→ **Description of the task**:
Retype the following items line for line, without changing anything, and leave the pictures out of your copy.
"""
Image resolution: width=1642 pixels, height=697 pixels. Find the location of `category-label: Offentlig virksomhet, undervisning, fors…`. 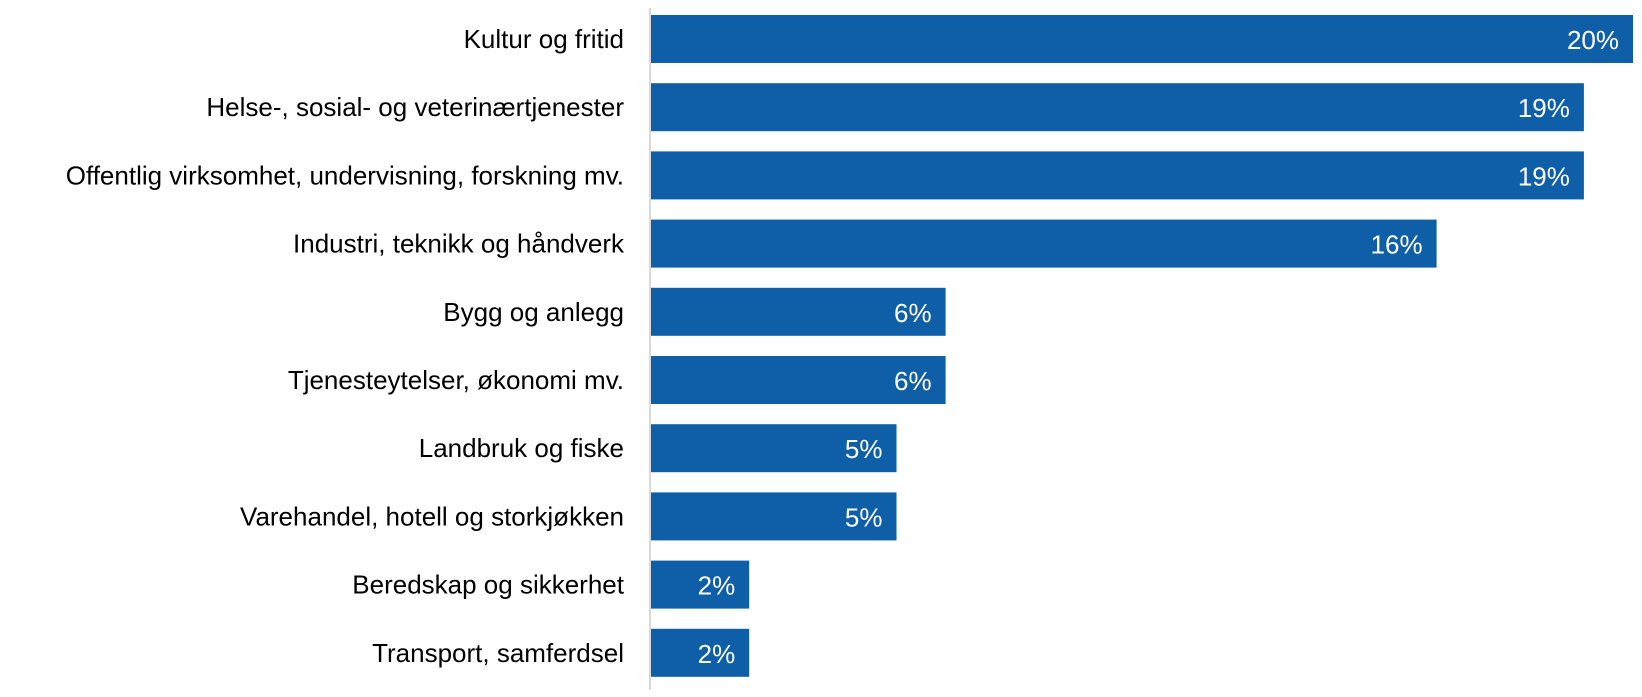

category-label: Offentlig virksomhet, undervisning, fors… is located at coordinates (345, 175).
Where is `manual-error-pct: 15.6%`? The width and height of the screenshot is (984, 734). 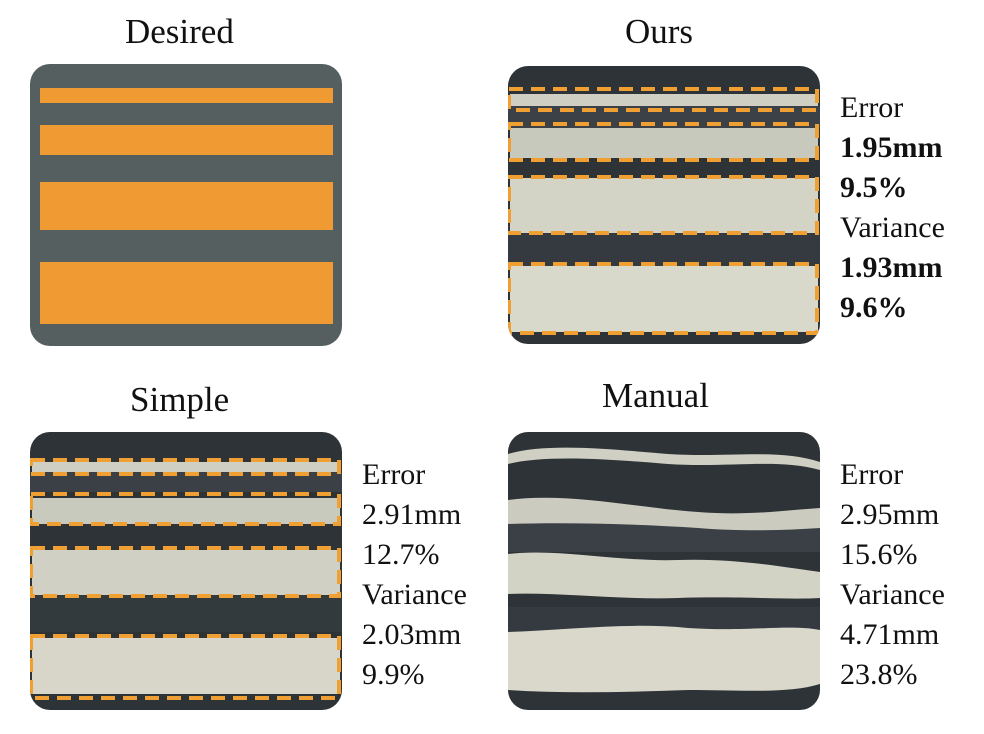
manual-error-pct: 15.6% is located at coordinates (879, 554).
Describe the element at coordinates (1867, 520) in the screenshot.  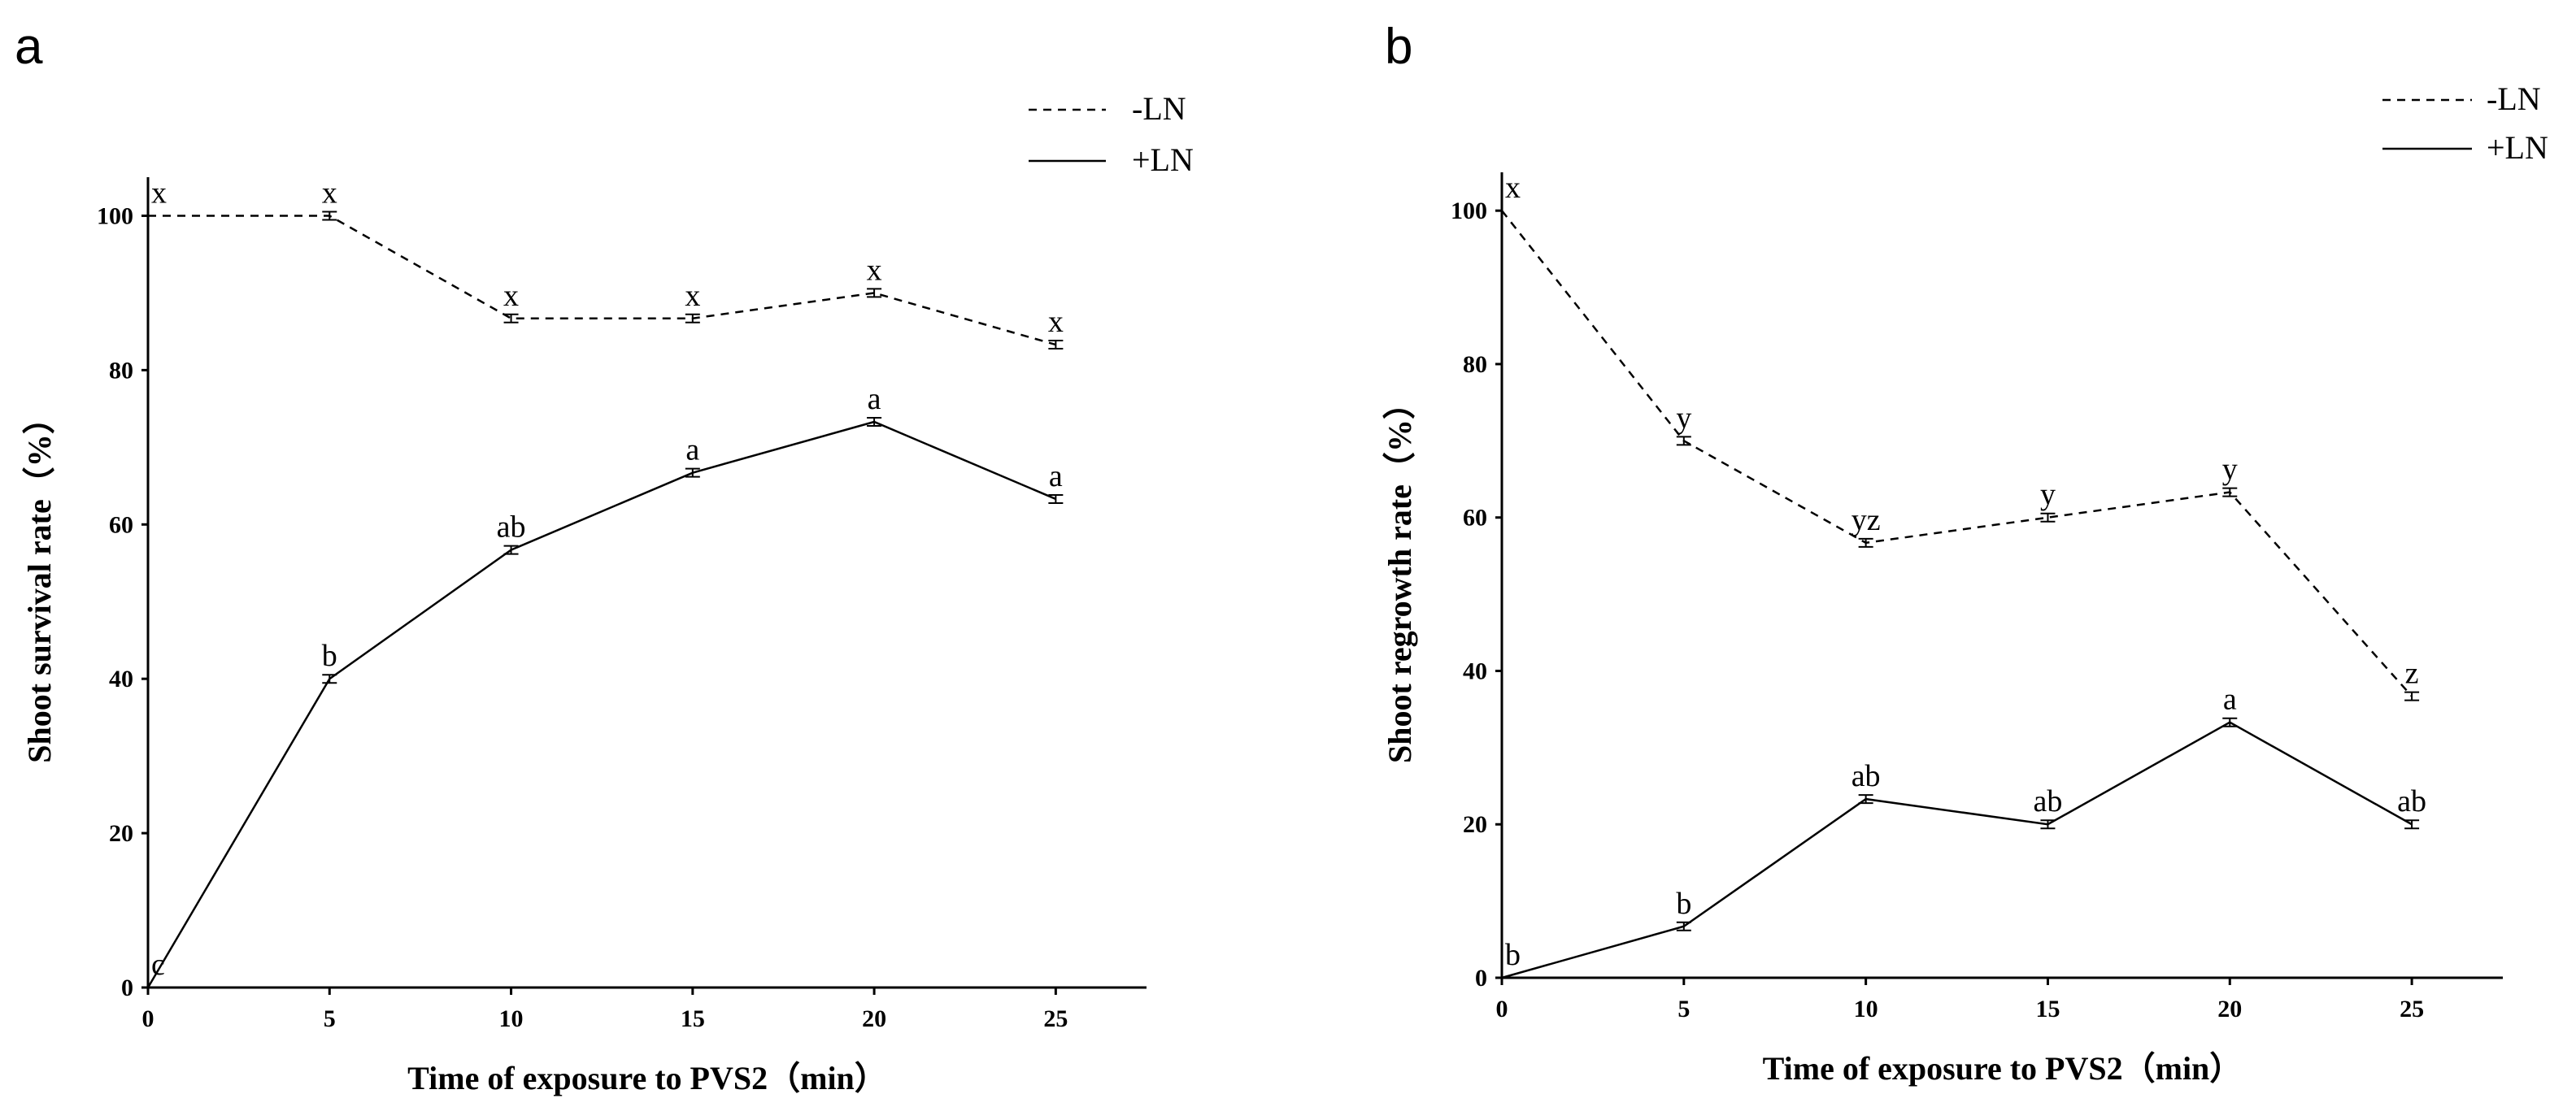
I see `significance-label: yz` at that location.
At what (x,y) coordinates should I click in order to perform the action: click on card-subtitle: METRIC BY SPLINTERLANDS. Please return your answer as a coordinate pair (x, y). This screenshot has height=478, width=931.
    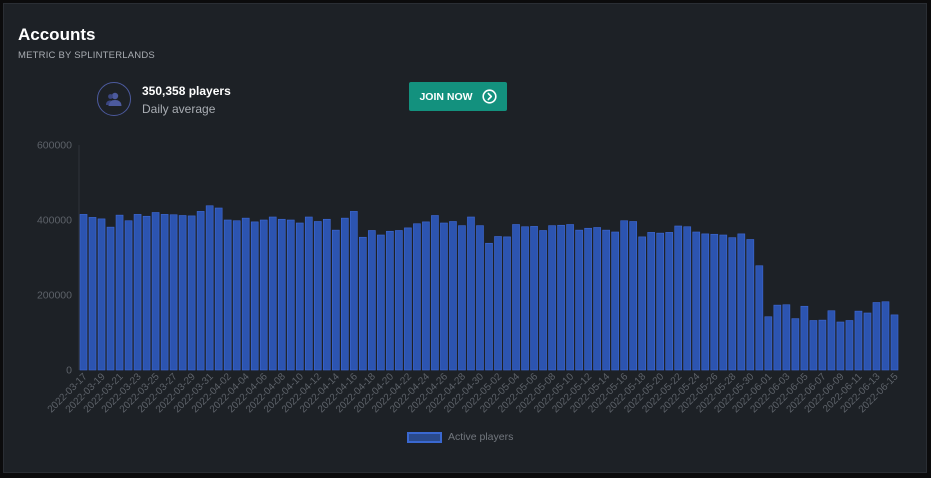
"""
→ **Exercise result**:
Image resolution: width=1642 pixels, height=697 pixels. Find the location of `category-label: Offentlig virksomhet, undervisning, fors…`. 

category-label: Offentlig virksomhet, undervisning, fors… is located at coordinates (345, 175).
Where is `manual-error-pct: 15.6%`? The width and height of the screenshot is (984, 734). 
manual-error-pct: 15.6% is located at coordinates (879, 554).
Describe the element at coordinates (1867, 520) in the screenshot.  
I see `significance-label: yz` at that location.
At what (x,y) coordinates should I click in order to perform the action: click on card-subtitle: METRIC BY SPLINTERLANDS. Please return your answer as a coordinate pair (x, y). This screenshot has height=478, width=931.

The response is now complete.